YILDIZ AİLESİNDEN TEKLİF
İşyeri davasında iddianame ve mütalaalar tamamiyle ‘karşı tarafı nasıl kurtarabiliriz’ maksadıyla hazırlandı. O denli ki savcılık, olaydan 18 ay daha sonra teslim olan milletvekilinin ağabeyi için, ‘Arıyoruz, bulamıyoruz’ diyordu. Belgeye giren telefon kayıtlarında ise milletvekilinin ağabeyi ‘Evimdeyim, telefonum da tıpkı, kimsenin bana dediği bir şey yok. Abim gelip, her şeyi hallettikten daha sonra, işimi sağlama aldıktan daha sonra teslim olacağım’ diyor. Ortaya giren kolluk kuvvetlerin dinlenmesi, kamera kayıtlarının uzman şahıslar tarafınca incelenmesi üzere bütün talepler reddedildi ve kardeşime 37 yıl 9 ay ceza verildi. 30’dan fazla kişi saldırıyor. Birçoklarının ismi iddianamede dahi yer almadı. Saldıranlardan biri olan milletvekilinin ağabeyi Süleyman Yıldız’ın da ismi iddianamede yok. Bu cezasızlık siyasetinden güç alarak daima bize hakaret ve tehditlerde bulunuyor. Tabiri alınıp özgür bırakıldıktan bir gün daha sonra daha ağır hakaret ve mevt tehditlerinde bulunuyor. Hem 3 insanımızı katlediyor birebir vakitte, ‘sesinizi çıkarmayan, çıkarırsanız sizi de öldürürüz’ tehdinde bulunuyorlar. Yıldız ailesi bir orta bize, ‘Ses çıkarmasın, röportaj yapmasınlar. Şikayetlerinden vazgeçsinler. Tutukluyu çıkarıp davayı kapatırız’ bildirisini iletti.

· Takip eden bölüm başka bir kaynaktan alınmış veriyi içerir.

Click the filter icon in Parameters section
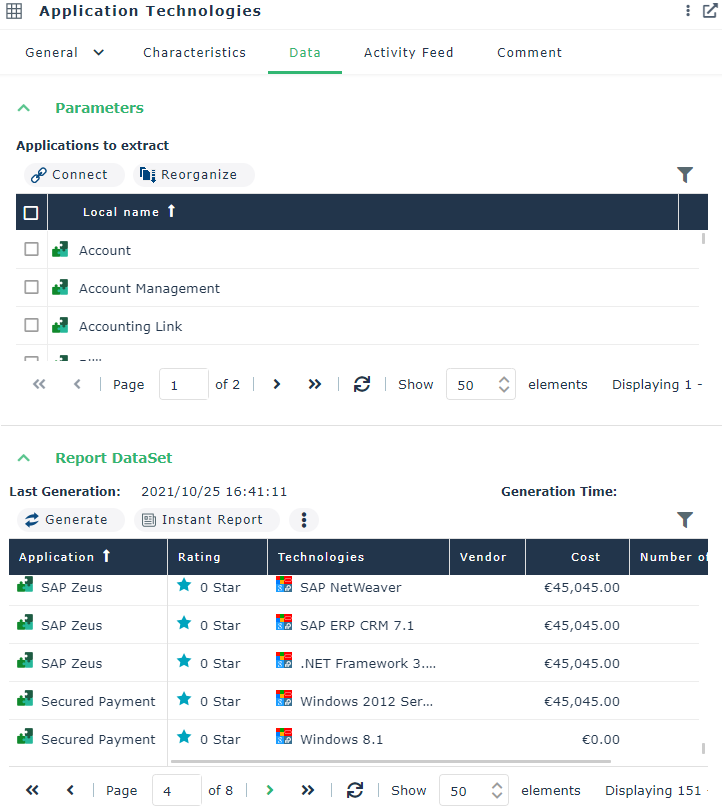(685, 175)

‘ÜSTÜNLERİN HUKUKU UYGULANIYOR’
‘BİR KİŞİYİ DAHİ SÖZE ÇAĞIRMADI’
Bülent Duran (ailenin avukatı): Kanıt araştırması yapılmadan, savcılık makamı ağır bir biçimde olayı terörize etmeye dönük bir uğraş içerisine giriyor. Katliam Haziran 2018’de yaşandı lakin 19 Eylül 2019’a kadar ne Yıldız ailesinden ne öteki bir şahitten hiç kimsenin tabirinin alınmadığını daha sonradan gördük. Enver Yıldız, Adliye Sarayına teslim olmaya gittiğinde yanında bulunan 50 şahıstan birden fazla katliamda da yer almış şahıslardı. Hata duyurusunda bulunmamıza karşın rastgele bir şey yapılmadı. İşyerinden daha sonra asıl atak Yıldız ailesinin yeri içerisinde yapılan hastanede oluyor. Vekil de vali de hastanede. Bakan dahi geliyor. Vali Şenyaşar ailesine, ‘gömleğimi yırttım engelleyemedim, bu işin farkındayım’ diyor. Hastane soruşturması 2018’den beri bilinmeyen. Hastanedeki katliama dair bir tane gözaltı dahi yok. Sıhhat çalışanları, kamera kayıtları ve güvenlik güçlerinin tanıklığı mevcutken soruşturma makamı hastane ile ilgili rastgele bir adım atmıyor. Savcı en son, ‘Fail olarak 26 kişi tespit ettim’ dedi lakin tek biri kişiyi dahi söze çağırmadı. Savcılık hata işliyor.
‘84 MİLYON KAYGILANMALI’
Burada taraflı, birilerini kollayan bir soruşturma makamı var. Daha evvel bizimle görüşen savcının odasına 5 aydır giremiyoruz. nazaranvli polis, ’Savcı sizinle görüşmek istemiyor’ diyor. Bir savcılık, bir katliamda fail olan şahısları söze dahi çağıramayacak duruma gelmişse bu, ülkede hiç kimsenin can güvenliğinin olmadığının açık göstergesidir. Buradaki tablo her yurttaş için dert verici. 84 milyon için dert verecek bir durum. Yürütme erkinin şahsen vekil ve yakınları tarafınca baskı altına alınıp hayat hakkının ihlal edildiği, işlenen müthiş bir cinayetin soruşturulamadığı bu ülkede hukuk güvenliğinin olamayacağını avukat olarak tanıklık edebilmenin acısını yaşıyorum.
BELGEYE SAKLILIK KARARI
Suruç’ta seçim çalışması sırasında Şenyaşar ailesinin işyerinde başlayan ve hastaneye uzanan hücum kararı Hacı Esvet Şenyaşar (66), oğulları Adil (25) ve Celal Şenyaşar (45) ile AKP milletvekili İbrahim Halil Yıldız’ın ağabeyi Mehmet Şah Yıldız hayatını yitirdi. hadisede Mehmet, Ferit ve Fadıl Şenyaşar ile bir arada toplam sekiz kişi yaralandı. Şenyaşarların işyerinde yaşanan taarruza ait davada, akın sırasında ağır yaralanan Fadıl Şenyaşar’a 37 yıl 9 ay mahpus, olaydan 15 ay daha sonra, 50 kişi ile adliyeye gidip teslim olan AKP’li vekilin ağabeyi Enver Yıldız’a ise ‘haksız tahrik altında cürüm işlediği’ nedeni öne sürülerek 18 yıl mahpus cezası verildi. Fadıl Şenyaşar hala Elazığ Kapalı Cezaevi’nde tutuklu bulunuyor. Şenyaşar ailesinin 3 ferdinin öldürüldüğü hastanedeki olaylara ait ise 2018’den bu yana soruşturma kademesindeki evrakta ise zımnilik sonucu var.